Manuscrit autographe.

Il s’agit du poème 222 des Feuillets d’Hypnos, écrit à l’attention de Marcelle Sidoine-Pons.

Les manuscrits originaux des poèmes des Feuillets d’Hypnos sont rarissimes : ils tous été détruits, sauf à de rares exceptions, par René Char. 

« Ma renarde, pose ta tête sur mes genoux. Je ne suis pas heureux et pourtant tu suffis. Bougeoir ou météore, il n’est plus de coeur gros ni d’avenir sur terre. Les marches du crépuscule révèlent ton murmure, murmure de menthe et de romarin, confidence échangée entre les rousseurs de l’automne et ta robe légère. Tu es l’âme de la montagne aux flancs profonds, haute et secrète, aux roches tues derrière des lèvres d’argile. Que les ailes de ton nez frémissent ! Que ta main ferme le sentier et rapproche le rideau des arbres ! Ma renarde, en présence des deux astres, le gel et le vent, je place en toi toutes les espérances éboulées, pour un chardon victorieux de la rapace solitude. »
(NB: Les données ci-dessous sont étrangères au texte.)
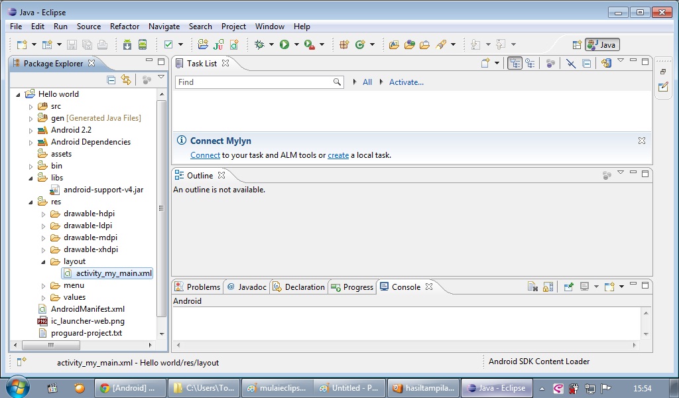The height and width of the screenshot is (398, 679).
Task: Click the create a local task link
Action: (x=338, y=155)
La revue Fontaine de Max-Pol Fouchet livre en mars 1946 (n° 50) des textes qui constituent les premières parutions du futur recueil Feuillets d’Hypnos : les fragments 222, 219, 213, 214, 218 et 221. Ils portent alors tous un titre indépendant (« Bora », « Le vitrail de Valensole », « La murmurée », « La révélée », « La marche » et « La carte du soir »), auxquels s’ajoutent deux autres, qui seront publiés dans Le Poème pulvérisé : « Le muguet » et « La saccade ». Les titres de la revue Fontaine disparaîtront dans le recueil, qui ne sera constitué que d’une suite de ces textes – sauf pour le fragment 221, qui sera le seul à conserver son titre, ” La Carte du soir “.

Le poème suivant, 222 est le premier à être imprimé dans Fontaine : il s’appelle ” Bora ” et sous ce nom se cache Marcelle Sidoine-Pons – Char écrivait qu’elle était sa “renarde (…), l’âme de la montagne aux flancs profonds” (Cf. dictionnaire Char, notice d’Antoine Coron) : la figure d’une femme comme une lueur d’espoir qui va  redonner la force de croire à la victoire. Le titre original sera repris tel que dans Fureur et mystère. 
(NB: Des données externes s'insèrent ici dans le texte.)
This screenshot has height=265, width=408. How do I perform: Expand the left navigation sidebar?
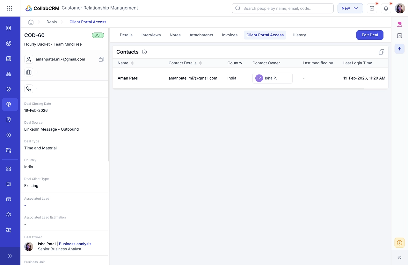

À partir de l’été 1943, Char cesse de se consacrer à Seuls demeurent pour ne plus consigner, jusqu’à l’été 1944, que de brèves notations sur un carnet, qu’il cache lors de son départ à Alger en juillet 1944, dans une maison de Céreste. Il le retrouve au retour en septembre, lui ajoute quelques fragments écrits à Alger (les 204 et 221, « La carte du soir »), puis établit une première dactylographie, comptant 72 fragments, avec seulement neuf manuscrits. Suit alors une période de responsabilités militaires et administratives qui n’est entrecoupée, sur le front des publications, que par la réédition du Marteau sans maître et à la parution de Seuls demeurent, publié en février 1945. À la fin du printemps, le poète se penche alors à nouveau sur ce qu’il appelle encore le Carnet d’Hypnos : ” Je me suis mis violemment au travail. Cela s’appelle : Carnet d’Hypnos (Hypnos est un nom d’homme) 1943-1944. J’ai été assez heureux pour retrouver récemment le journal que je tenais à Céreste, enfoui à mon départ pour Alger dans un trou de mur. C’est ce journal que je vais publier (…) Je mets de l’ordre dedans, j’abrège ou je développe suivant les cas ” ((in lettre du 17 juillet 1945 à Gilbert Lely). 

Ce travail Char aboutit en août à une seconde dactylographie destinée à l’imprimeur, à laquelle il apportera encore quelques corrections, et qui est actuellement conservée à la Bibliothèque littéraire Jacques Doucet avec cette note : « Il n’existe pas d’autre manuscrit des Feuillets d’Hypnos. J’ai détruit, pour des raisons faciles à comprendre, le carnet des originaux (…) hormis un feuillet conservé comme témoin ».

Des 235 fragments des Feuillets d’Hypnos, moins d’une quinzaine sont connus sous leur forme originale ou une rédaction précoce, antérieure à la publication du recueil. Quelques uns ont été recopiés a posteriori, au gré de leur présence dans des recueils plus tardifs (Fureur et mystère, Le Poème pulvérisé). 

Ce manuscrit de ” Bora “, envoyé par Char à Max-Pol Fouchet pour la parution dans Fontaine, constitue donc une version rare et précieuse, sous son titre premier et original. Il vient précéder et compléter le jeu des autres quatre manuscrits, Vitrail de Valensole, et autres, formant ainsi la totalité des manuscrits d’Hypnos publiés par Pax-Pol Fouchet.

Provenance : Fonds Max-Pol Fouchet, vente II, Mayenne, 2022, n° 250).